"No, not rich.  I am a poor man with money, which is not the same thing” says one of the characters in Gabriel Garcia Marquez’s classic book Love In The Time of Cholera.  In the divorce process one more frequently encounters the “rich man who claims to be without money,” but that line of argument becomes all the more plausible in the midst of a global pandemic and economic crisis that the Bank of England has indicated today is likely to bring about the biggest contraction in 100 years. 

The impact of covid-19 has meant that valuing assets in ongoing cases is challenging enough, but what happens in cases that concluded at the end of last year and in the first few months of this year based on entirely different valuations to those that apply now? 
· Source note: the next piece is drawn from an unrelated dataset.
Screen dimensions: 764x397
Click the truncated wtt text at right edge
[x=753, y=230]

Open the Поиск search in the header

Today’s article in The Times highlights the potential difficulty which arises in cases where a financial order was made on divorce prior to the virus taking its strangulation hold on the world and its economy, and consequently on completely different assumptions about the parties’ wealth and future prospects.  
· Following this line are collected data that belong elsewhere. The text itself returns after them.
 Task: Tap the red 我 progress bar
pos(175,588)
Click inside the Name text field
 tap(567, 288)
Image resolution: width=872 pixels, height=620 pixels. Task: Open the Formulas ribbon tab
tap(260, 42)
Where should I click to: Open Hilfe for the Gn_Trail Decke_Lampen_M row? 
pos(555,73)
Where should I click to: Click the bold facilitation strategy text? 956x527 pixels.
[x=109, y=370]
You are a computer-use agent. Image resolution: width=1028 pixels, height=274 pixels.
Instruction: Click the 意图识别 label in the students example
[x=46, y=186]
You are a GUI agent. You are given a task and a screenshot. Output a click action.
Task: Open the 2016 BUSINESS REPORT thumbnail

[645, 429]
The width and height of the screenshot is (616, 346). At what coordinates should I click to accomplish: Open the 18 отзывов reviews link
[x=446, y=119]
For the sake of argument, let’s assume an order was made for a husband to pay his wife a £10m lump sum, representing half the value of his interest in a travel business which, before the pandemic, was valued at £20m.  As a result of the pandemic, the travel business goes into liquidation but the lump sum order remains. Failure to pay the sum is a breach of the order and attracts interest at the judgment debt rate of 8% per annum.  That is inevitably an extreme example, but it does highlight the tension between the court’s two competing objectives of finality and fairness.  
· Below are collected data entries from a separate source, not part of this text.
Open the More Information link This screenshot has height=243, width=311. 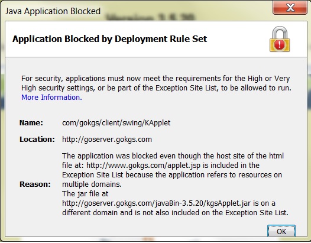(x=51, y=98)
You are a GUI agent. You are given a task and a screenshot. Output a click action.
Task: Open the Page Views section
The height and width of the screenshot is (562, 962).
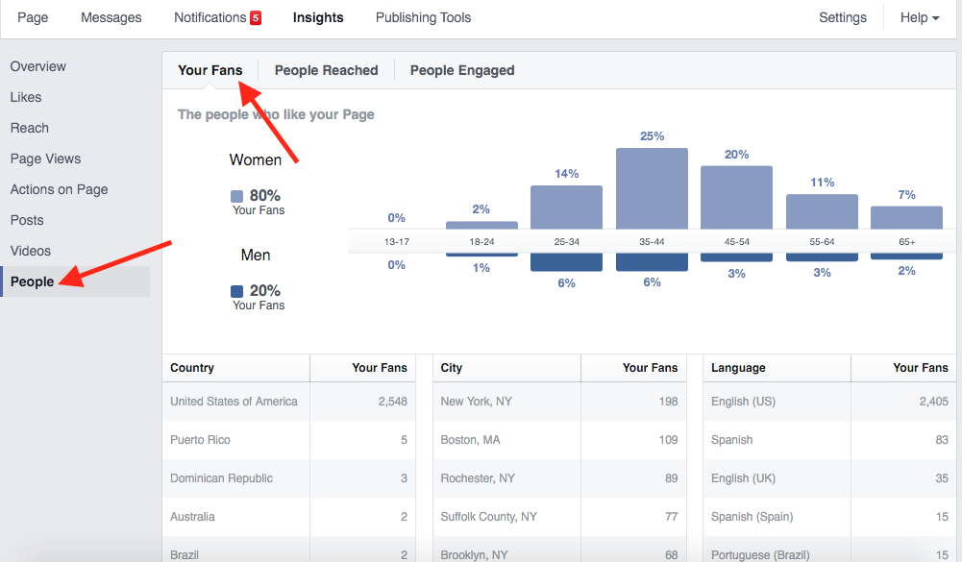coord(45,158)
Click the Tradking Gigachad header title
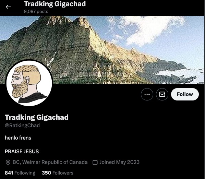Image resolution: width=205 pixels, height=179 pixels. [55, 4]
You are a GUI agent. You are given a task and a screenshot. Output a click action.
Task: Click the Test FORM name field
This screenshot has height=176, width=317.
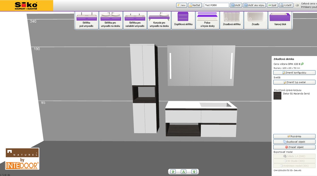pyautogui.click(x=216, y=5)
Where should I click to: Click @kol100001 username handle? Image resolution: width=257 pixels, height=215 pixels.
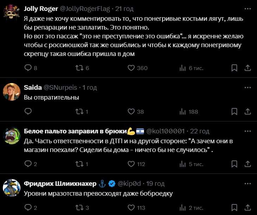pyautogui.click(x=165, y=131)
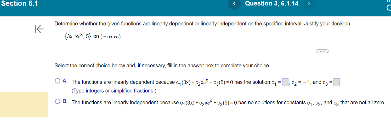Click 'Type integers or simplified fractions' hint

(x=114, y=91)
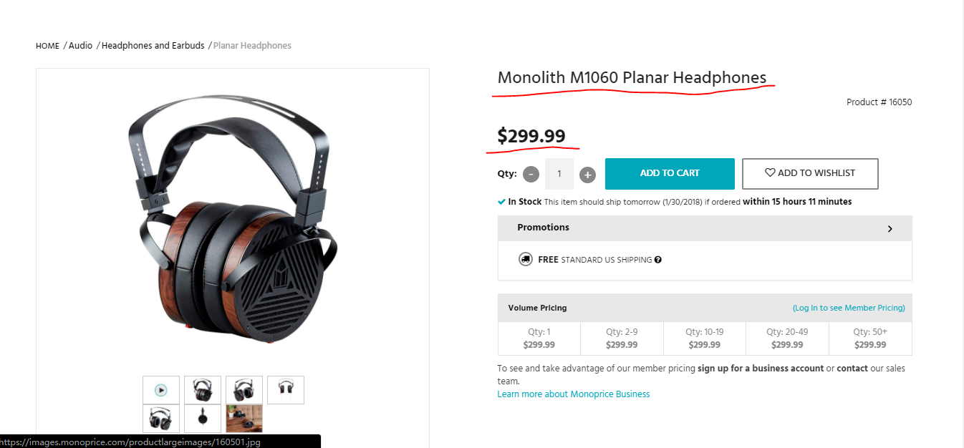Increase quantity with the plus button
The width and height of the screenshot is (964, 448).
(587, 174)
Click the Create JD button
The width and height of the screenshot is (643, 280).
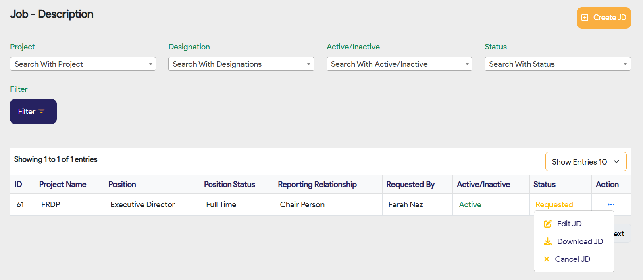(603, 18)
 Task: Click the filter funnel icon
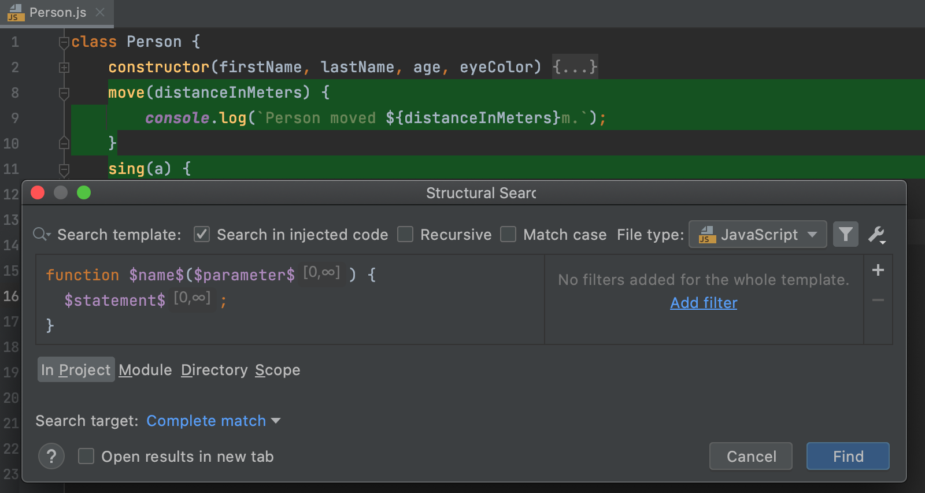coord(845,234)

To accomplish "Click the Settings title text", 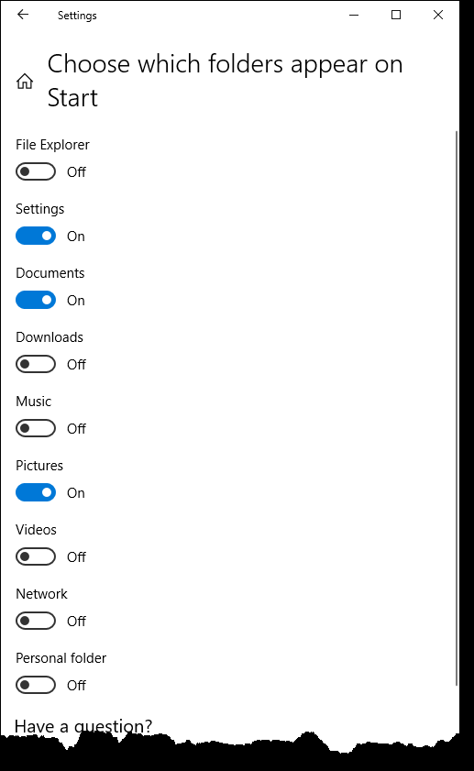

It is only in very limited circumstances that a change of circumstances might constitute a “Barder event” such as to persuade the court it is appropriate to reopen an otherwise concluded case.  The tragic facts of the eponymous case indicate how extreme the conditions tend to be to permit such a re-evaluation.  In Barder the former matrimonial home was to be transferred to the wife for her to live in with the two children but within 5 weeks of the order having been made she killed the two children and then committed suicide, leaving the property to her mother. A Barder event must happen soon after the order was made and must (i) be unforeseen and unforeseeable (natural share price fluctuation has been held to be insufficient) and (ii) invalidate the basis or fundamental assumption upon which the order was made. Satisfying the second of these criteria seems relatively easy, but it seems likely the court will be reluctant to find the first criteria is so easily fulfilled.

Hardly anyone will have escaped the impact of the coronavirus. Even if it can be successfully argued that the current economic slump is more than just ‘natural price fluctuation’, a willingness to reopen concluded cases because of the virus’s impact will raise significant concerns about opening the floodgates. It is likely to take a case as extreme as the illustration above and an order made as recently as February/March 2020 for a court to take that risk.